_Exercise directions_. Format the lines of the entries below as a JSON list of strings, one string per line, with blank lines omitted. Leave the pictures out of the answer.
── Data entries ──
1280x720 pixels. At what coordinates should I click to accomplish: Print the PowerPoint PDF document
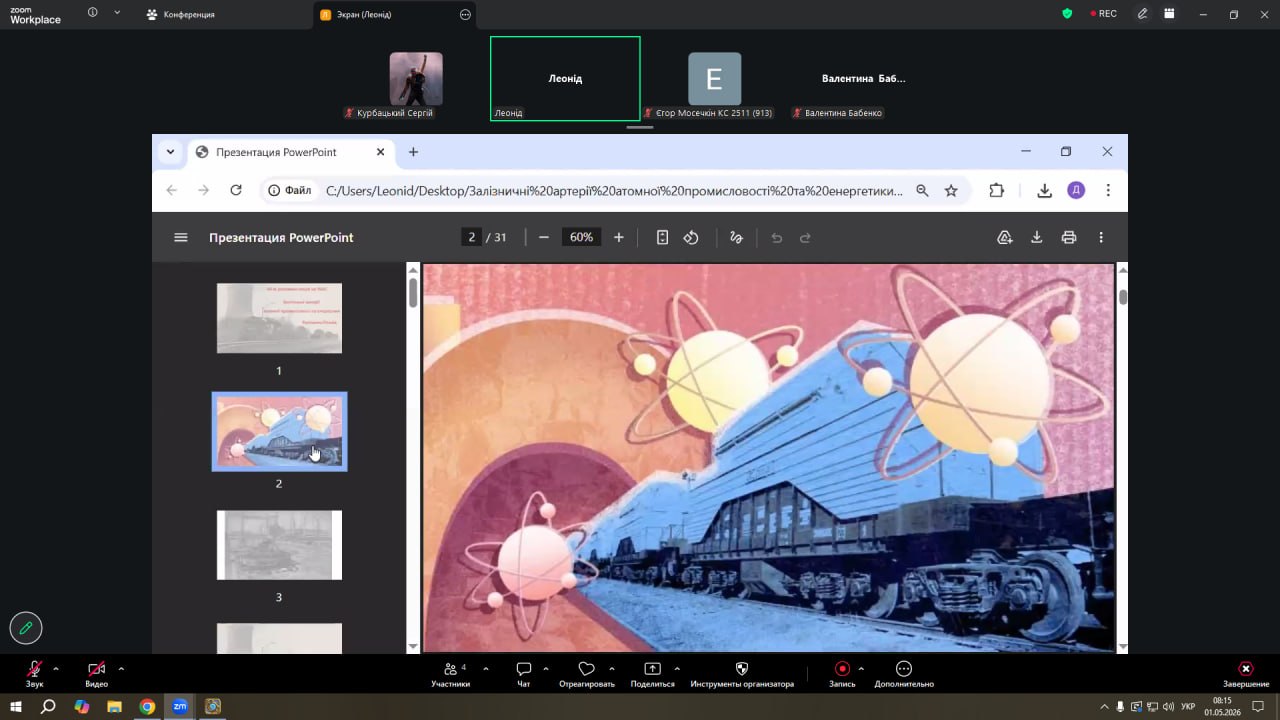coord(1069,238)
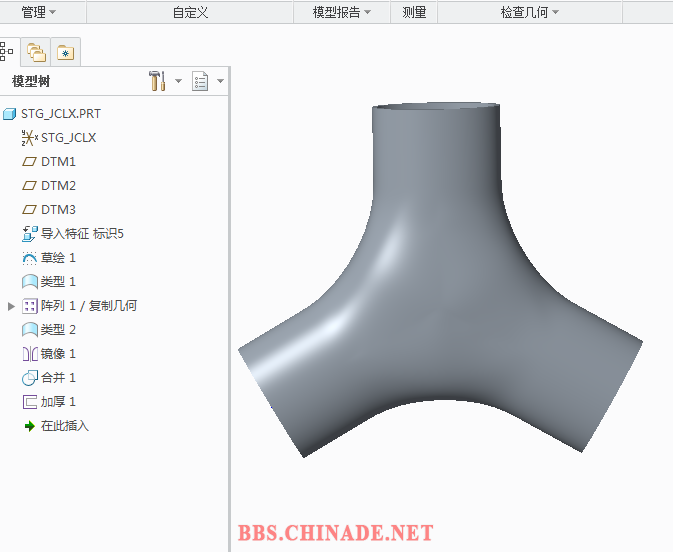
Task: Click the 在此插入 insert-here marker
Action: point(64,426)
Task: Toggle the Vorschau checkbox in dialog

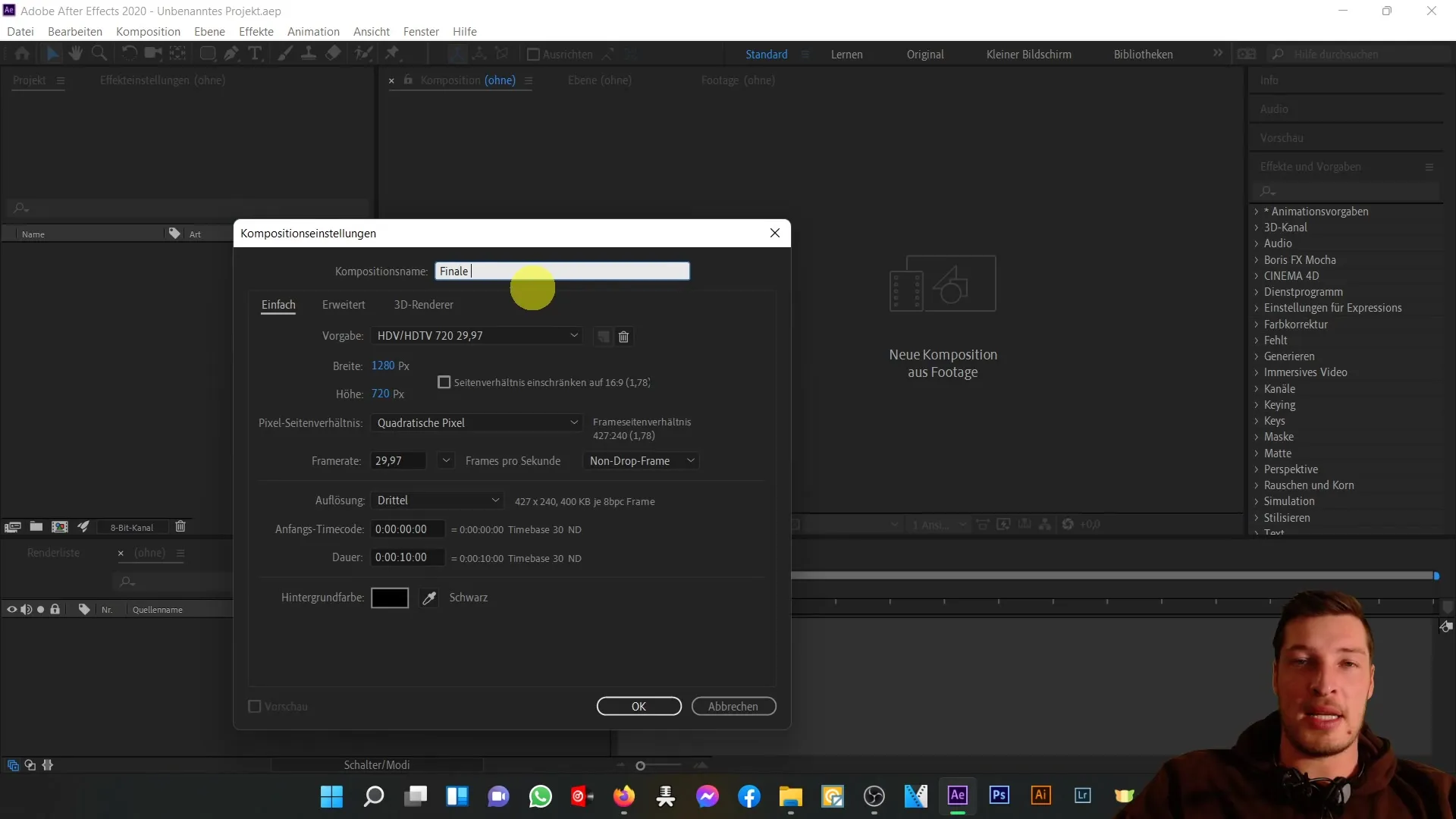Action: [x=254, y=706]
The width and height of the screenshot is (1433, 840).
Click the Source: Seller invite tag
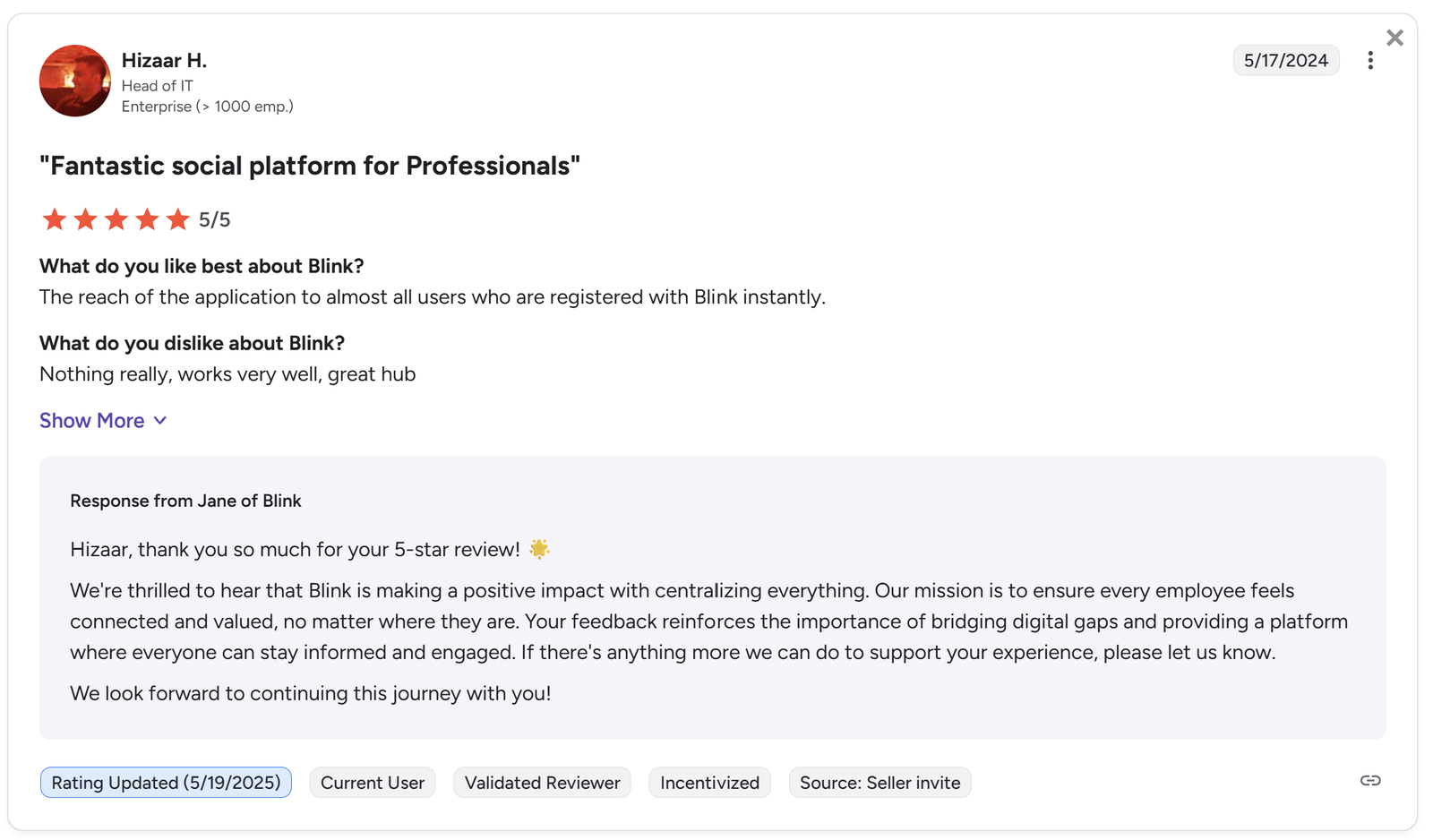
───
_Answer to the problem_.
[
  "1280x720 pixels. At what coordinates should I click to accomplish: Print the PowerPoint PDF document",
  "coord(1069,238)",
  "Task: Click the 在此插入 insert-here marker",
  "Action: point(64,426)",
  "Task: Toggle the Vorschau checkbox in dialog",
  "Action: [x=254, y=706]",
  "The width and height of the screenshot is (1433, 840).",
  "Click the Source: Seller invite tag"
]